Energy groups push FERC to make changes recommended in Perry’s grid study
The free-market R Street Institute think tank also will be pressing the pro-market aspects of the Perry study with FERC.
R Street has been advocating that the Trump administration support FERC’s markets to meet its policy goals by supporting a wide range of power resources and competition. The study’s findings are encouraging because it emphasizes the use of markets to find the right solution to a problem, instead of being predisposed to a certain outcome, according to the group.
R Street met with Energy Department staff during the development of the report, said Devin Hartman, senior fellow with the group and former FERC staff member. He will be writing an open letter to FERC in September, “pushing them in a healthy direction on market design improvements, things that should pass muster with the rhetoric of this administration, but are also good economic policy principles.”

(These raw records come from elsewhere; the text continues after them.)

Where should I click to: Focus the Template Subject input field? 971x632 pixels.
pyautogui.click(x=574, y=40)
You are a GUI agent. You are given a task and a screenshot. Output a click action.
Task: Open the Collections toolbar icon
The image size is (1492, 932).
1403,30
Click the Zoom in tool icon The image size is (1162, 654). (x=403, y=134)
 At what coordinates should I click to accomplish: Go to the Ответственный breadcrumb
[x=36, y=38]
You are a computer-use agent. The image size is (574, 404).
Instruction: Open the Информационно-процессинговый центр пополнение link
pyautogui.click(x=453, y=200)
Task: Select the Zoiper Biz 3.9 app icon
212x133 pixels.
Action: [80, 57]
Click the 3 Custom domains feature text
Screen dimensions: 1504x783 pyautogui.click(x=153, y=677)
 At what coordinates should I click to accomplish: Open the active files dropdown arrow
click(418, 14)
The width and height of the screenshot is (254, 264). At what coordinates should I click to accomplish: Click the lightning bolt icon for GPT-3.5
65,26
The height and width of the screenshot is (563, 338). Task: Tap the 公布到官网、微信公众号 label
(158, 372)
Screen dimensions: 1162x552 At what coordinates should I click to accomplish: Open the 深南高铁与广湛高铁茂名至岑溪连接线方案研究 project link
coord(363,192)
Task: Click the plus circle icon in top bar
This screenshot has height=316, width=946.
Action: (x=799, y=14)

Hartman said the issue of price formation has had bipartisan support in the past and was actually begun under the Obama administration. “Those are kind of no-brainers [for recommendations], so it was kind of good to see them revisit that,” he said.
“But overall, the study sets a healthy tone that they are going to do things that are empirically driven, and they want to have a productive dialogue on how to take a market-based approach going froward,” Hartman said.
R Street also supports the infrastructure recommendations in the study, which support improvements to the permitting and siting of hydropower projects, which the commission also has jurisdiction over.
Hartman just released a paper on hydropower that underscores the slowness in licensing the facilities. He said many people blame FERC for that, but it is actually the maze of other agencies that must sign off on a project that can delay development for years.